Nvidia has asked SK hynix to accelerate its HBM4 chip development, preferably by half a year. The memory giant will try to make it happen, but nothing is sure.
According to SK Group chairman Chey Tae-won, via The Korea Economic Daily, Nvidia wants SK hynix to speed up the delivery of its latest and most advanced memory product ahead of the initial 2026 schedule. To be exact, Nvidia’s CEO Jensen Huang would like SK hynix to bring that date forward by six months.
“When I met Jensen Huang, he asked to bring forward the supply of HBM4 by six months,” said Chey. “And I looked at SK hynix CEO Kwak Noh-jung and asked if it’s possible. He said he will try his best [to meet the request].” Understandable, since Nvidia is one of, if not its biggest customer and HBM sales make up 30% of all SK’s DRAM revenue.
If the memory maker manages to pull this off, it would mean that the new 12-layer HBM4 chips would make it to the market less than a year after its 16-layer HBM3E came to market. The amount of layers indicates how many stacks of memory are packed inside a single chip.

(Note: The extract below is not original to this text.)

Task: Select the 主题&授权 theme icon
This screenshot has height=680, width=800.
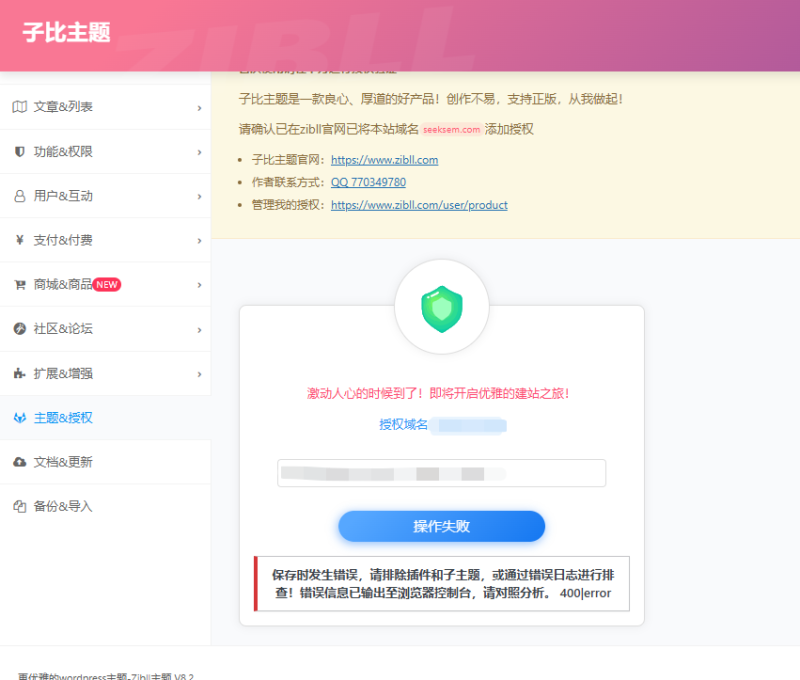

While we don’t know the exact uplift brought by the new HBM4 memory, according to SK hynix CEO, the brand’s in-house simulations indicate that its 16-layer HBM3E products delivered 18% higher learning performance and 32% improvement in inference compared to 12-layer HBM3E chips. Thus, HBM4 may also bring a double-digit performance uplift for AI workloads.
Nvidia must be working on its next-generation Rubin GPUs which probably use HBM4 memory, hence the brand’s urgency in getting its hands on them sooner. HBM4 chips are expected to be available in four, eight, 12, and 16-layer designs, offering up to 64GB of capacity. The latter is expected in 2026.
JEDEC’s preliminary specifications set HBM4’s speed to 6.4GT/s using a 2048-bit bus, with each chip delivering 1.6TB/s of bandwidth. This means that a GPU with eight HBM4 chips – like the B200 – would have 12.8TB/s of bandwidth to run its tasks. For reference, the best gaming GPU currently available (RTX 4090) only carries 1TB/s of bandwidth, albeit not of the same type. But maybe one day, gamers will be able to witness the return of HBM memory inside their machines.